後宮の者達に準備を手伝わせるとしても、リーナは後宮統括補佐として直接指示を出せばいい。
わざわざパスカルや側近達を通じて指示を出す必要はなかった。
とはいえ、王太子府へヴェリオール大公妃の差し入れを届けるということ自体は伝えておかなくてはいけない。

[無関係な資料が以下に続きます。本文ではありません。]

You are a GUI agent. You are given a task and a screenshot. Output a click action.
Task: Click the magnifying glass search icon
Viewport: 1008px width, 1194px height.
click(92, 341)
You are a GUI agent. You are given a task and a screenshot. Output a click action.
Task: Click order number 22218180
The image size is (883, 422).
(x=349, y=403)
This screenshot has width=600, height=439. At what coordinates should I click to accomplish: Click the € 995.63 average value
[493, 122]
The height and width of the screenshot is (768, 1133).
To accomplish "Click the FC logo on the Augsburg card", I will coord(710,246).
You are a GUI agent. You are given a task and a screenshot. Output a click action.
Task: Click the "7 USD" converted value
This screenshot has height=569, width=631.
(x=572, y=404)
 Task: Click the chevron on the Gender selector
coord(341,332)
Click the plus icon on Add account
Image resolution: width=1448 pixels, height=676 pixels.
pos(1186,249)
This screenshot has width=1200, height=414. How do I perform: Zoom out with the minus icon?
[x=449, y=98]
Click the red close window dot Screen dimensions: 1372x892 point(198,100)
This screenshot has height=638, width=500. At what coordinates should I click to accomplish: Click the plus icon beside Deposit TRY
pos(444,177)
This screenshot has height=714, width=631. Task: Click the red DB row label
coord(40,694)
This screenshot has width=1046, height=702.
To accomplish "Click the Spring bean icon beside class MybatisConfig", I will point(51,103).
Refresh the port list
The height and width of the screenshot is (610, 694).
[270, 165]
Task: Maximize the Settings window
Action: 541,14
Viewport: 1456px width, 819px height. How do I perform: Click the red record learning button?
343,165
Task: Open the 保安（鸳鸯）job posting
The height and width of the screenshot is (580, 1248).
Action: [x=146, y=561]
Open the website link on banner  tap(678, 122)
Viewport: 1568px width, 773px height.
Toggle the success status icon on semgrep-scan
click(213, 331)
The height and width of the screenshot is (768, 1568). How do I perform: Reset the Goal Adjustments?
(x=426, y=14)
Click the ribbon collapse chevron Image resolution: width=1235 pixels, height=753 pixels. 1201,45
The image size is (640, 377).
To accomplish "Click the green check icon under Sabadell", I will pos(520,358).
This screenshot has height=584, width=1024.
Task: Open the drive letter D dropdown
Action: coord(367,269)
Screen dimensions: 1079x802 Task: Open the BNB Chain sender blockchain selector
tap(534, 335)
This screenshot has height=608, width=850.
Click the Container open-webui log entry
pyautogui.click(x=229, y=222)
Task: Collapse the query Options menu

事前の許可がなければ差し入れを届けたとしても、面倒な検閲や手続きが必要になる。
そこで、アリシアは王太子と同席するヘンデルに伝えた後、パスカルに伝えることにした。
「スープ?」
「炊き出しを結び付けたのです。食缶をワゴンで運び、廊下でカップに入れて配ります。飲むのも返却するのも立ったまま、その場で行います。書類を汚す心配もなければ部外者に見られることもありません。温かい食事が手早く取れます」
アリシアは現時点でわかっている差し入れについての情報を伝えた。
パスカルは純粋に驚いた。
「リーナは本当に凄い。王宮の廊下でスープだけを配るなんて、誰も考え付かない」
「私もそう思います。盲点でした」
食事を配るというのはわかる。実際に弁当などを配っているものもいる。
だが、王宮で食事を取ると聞いて思いつく場所は部屋か食堂だ。廊下ではない。
スープだけ配ろうとも思わない。なぜなら、食事の一部でしかないからだ。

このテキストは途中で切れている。